1. Introduction
Knowledge graphs have emerged as a compelling abstraction for
organizing world's structured knowledge over the internet, and a way
to integrate information extracted from multiple data
sources. Knowledge graphs have also started to play a central role in
machine learning as a method to incorporate world knowledge, as a
target knowledge representation for extracted knowledge, and for
explaining what is learned.
Our goal here is to explain the basic terminology, concepts and
usage of knowledge graphs in a simple to understand manner. We do not
intend to give here an exhaustive survey of the past and current work
on the topic of knowledge graphs.
We will begin by defining knowledge graphs, some applications that
have contributed to the recent surge in the popularity of knowledge
graphs, and then use of knowledge graphs in machine learning. We
will conclude this note by summarizing what is new and different
about the recent use of knowledge graphs.

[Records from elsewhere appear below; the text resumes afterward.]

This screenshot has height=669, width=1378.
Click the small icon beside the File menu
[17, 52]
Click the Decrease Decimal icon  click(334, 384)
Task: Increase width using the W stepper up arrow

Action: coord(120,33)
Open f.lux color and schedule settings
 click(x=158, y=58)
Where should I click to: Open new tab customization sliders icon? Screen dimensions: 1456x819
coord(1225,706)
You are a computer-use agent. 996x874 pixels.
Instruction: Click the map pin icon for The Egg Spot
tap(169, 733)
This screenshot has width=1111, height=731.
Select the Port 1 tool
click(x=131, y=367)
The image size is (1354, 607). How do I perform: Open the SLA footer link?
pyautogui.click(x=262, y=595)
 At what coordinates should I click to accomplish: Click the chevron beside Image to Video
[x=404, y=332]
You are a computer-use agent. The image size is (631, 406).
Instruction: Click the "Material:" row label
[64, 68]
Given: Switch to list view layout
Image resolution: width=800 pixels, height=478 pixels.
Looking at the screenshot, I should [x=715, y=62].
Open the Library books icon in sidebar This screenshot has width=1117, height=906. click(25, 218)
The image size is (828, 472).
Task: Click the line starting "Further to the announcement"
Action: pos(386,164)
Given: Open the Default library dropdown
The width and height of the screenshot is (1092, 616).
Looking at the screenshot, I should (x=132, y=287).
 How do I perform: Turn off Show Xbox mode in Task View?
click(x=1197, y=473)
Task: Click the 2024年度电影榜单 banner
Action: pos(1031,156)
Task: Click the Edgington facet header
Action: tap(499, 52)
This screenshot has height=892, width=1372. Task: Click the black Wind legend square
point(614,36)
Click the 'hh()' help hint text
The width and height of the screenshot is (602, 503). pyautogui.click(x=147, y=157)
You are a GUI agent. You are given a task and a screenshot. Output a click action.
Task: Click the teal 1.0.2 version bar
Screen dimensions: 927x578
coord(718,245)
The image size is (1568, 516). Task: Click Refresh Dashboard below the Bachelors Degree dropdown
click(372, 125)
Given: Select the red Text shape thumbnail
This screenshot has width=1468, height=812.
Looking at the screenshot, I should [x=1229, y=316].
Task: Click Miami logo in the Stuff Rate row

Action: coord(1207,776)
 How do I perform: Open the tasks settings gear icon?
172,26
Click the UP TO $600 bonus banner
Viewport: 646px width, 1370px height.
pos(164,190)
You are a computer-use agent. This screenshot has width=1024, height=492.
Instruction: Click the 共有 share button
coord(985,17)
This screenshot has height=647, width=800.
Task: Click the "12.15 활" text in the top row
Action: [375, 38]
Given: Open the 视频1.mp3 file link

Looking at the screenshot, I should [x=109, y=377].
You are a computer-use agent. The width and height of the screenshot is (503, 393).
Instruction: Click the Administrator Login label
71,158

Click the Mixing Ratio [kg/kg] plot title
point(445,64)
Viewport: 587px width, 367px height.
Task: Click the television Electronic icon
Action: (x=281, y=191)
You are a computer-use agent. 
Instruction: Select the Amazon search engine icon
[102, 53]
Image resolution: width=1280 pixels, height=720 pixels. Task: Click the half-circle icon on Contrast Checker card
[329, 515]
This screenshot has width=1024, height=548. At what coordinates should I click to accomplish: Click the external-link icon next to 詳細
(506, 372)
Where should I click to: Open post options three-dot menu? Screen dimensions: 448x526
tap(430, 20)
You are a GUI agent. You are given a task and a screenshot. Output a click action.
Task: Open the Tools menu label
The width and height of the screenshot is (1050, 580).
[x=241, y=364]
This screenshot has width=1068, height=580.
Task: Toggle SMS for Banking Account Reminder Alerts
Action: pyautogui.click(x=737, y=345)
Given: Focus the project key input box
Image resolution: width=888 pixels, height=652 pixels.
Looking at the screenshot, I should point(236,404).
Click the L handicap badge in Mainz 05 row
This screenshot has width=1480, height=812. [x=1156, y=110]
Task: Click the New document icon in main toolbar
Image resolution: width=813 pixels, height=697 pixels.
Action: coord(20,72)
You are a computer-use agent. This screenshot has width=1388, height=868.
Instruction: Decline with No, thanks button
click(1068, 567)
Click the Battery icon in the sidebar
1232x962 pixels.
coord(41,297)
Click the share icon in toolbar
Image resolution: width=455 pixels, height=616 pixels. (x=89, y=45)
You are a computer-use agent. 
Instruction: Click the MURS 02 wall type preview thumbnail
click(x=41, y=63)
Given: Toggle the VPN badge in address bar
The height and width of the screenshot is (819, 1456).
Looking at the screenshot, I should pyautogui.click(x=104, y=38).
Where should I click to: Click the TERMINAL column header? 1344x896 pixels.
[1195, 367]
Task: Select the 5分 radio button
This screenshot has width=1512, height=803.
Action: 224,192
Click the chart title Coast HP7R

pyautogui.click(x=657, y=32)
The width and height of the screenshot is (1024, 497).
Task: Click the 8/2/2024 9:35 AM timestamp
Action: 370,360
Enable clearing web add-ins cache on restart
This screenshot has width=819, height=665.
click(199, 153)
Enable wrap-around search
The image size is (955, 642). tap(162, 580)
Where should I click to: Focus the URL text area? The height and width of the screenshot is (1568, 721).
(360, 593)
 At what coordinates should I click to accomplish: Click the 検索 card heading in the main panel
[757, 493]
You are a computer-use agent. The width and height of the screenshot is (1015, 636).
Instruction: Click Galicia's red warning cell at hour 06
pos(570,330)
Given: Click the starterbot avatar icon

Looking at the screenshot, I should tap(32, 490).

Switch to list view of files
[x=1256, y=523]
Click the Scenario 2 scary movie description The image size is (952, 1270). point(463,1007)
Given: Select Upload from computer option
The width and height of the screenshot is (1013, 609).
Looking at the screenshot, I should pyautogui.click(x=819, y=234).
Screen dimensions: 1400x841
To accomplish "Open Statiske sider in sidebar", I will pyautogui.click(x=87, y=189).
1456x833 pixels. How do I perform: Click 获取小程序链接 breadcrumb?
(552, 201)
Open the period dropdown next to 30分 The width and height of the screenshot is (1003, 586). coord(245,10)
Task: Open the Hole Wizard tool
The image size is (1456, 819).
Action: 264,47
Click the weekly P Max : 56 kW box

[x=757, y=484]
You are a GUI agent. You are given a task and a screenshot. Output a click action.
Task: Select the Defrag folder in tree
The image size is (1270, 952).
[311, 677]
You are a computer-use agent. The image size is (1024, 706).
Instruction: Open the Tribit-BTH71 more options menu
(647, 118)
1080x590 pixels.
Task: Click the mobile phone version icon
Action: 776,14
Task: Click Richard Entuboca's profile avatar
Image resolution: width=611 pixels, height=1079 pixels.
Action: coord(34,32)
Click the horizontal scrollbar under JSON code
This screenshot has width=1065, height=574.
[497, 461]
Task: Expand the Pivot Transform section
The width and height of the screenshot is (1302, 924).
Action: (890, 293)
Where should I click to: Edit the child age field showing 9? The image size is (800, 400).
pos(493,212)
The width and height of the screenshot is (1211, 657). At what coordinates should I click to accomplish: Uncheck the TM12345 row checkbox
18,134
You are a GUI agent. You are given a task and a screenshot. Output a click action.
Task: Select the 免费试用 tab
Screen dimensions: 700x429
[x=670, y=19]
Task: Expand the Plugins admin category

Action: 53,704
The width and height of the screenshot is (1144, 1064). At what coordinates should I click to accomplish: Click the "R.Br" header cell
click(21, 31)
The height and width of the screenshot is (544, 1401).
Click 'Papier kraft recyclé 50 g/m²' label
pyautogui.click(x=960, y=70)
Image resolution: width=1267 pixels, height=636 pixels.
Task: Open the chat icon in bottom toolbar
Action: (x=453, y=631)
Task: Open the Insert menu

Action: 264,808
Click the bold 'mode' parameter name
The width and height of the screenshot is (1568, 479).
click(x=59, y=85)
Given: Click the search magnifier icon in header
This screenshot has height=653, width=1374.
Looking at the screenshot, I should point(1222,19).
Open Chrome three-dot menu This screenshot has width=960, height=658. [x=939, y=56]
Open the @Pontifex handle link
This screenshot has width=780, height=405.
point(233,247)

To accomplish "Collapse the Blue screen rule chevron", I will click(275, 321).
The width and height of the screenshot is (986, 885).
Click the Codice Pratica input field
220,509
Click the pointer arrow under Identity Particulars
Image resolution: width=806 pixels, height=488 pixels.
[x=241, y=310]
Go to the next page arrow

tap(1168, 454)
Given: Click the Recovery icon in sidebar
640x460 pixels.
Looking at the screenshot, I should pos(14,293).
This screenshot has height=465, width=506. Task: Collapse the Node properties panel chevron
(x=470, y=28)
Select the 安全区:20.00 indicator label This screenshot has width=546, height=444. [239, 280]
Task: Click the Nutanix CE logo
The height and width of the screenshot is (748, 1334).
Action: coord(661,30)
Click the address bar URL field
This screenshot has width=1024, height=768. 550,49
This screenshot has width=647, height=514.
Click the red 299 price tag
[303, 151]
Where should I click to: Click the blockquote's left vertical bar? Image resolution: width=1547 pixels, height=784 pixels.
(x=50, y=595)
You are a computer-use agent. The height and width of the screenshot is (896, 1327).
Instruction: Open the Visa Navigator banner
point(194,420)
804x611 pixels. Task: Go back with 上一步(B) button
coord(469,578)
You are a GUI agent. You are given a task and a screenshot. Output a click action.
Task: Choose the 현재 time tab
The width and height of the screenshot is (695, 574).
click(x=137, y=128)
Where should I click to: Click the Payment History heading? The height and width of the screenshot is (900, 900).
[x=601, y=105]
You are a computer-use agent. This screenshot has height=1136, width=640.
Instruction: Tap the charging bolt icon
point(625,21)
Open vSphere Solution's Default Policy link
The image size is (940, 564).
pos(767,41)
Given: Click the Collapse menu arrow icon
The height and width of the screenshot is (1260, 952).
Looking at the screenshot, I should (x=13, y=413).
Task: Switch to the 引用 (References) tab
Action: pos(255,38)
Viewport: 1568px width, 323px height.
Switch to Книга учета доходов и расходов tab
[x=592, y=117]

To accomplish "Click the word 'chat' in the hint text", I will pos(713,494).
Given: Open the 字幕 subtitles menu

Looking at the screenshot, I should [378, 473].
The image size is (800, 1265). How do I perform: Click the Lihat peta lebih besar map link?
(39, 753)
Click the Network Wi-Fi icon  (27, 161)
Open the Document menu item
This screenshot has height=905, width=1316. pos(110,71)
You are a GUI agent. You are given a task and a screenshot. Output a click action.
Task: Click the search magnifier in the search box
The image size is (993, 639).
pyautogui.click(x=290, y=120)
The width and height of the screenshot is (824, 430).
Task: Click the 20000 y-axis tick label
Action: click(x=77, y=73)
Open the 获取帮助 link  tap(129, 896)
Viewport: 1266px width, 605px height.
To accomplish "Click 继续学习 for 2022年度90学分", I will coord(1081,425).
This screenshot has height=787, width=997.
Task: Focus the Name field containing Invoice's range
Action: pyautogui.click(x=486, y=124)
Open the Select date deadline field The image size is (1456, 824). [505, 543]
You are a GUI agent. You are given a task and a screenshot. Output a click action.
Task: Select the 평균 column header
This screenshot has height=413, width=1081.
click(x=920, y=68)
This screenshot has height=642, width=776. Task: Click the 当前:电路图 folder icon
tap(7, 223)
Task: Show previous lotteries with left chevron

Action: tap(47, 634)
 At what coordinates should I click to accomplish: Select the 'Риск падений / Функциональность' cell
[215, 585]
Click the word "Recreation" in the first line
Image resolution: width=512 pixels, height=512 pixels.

2. Knowledge Graph Definition
A knowledge graph is a directed labeled graph in which the labels
have well-defined meanings. A directed labeled graph consists of
nodes, edges, and labels. Anything can act as a node, for example,
people, company, computer, etc. An edge connects a pair of nodes and
captures the relationship of interest between them, for example,
friendship relationship between two people, customer relationship
between a company and person, or a network connection between two
computers. The labels capture the meaning of the relationship, for
example, the friendship relationship between two people.
More formally, given a set of nodes N, and a set of
labels L, a knowledge graph is a subset of the cross
product N × L × N. Each member of this set is
referred to as a triple, and can be visualized as shown below.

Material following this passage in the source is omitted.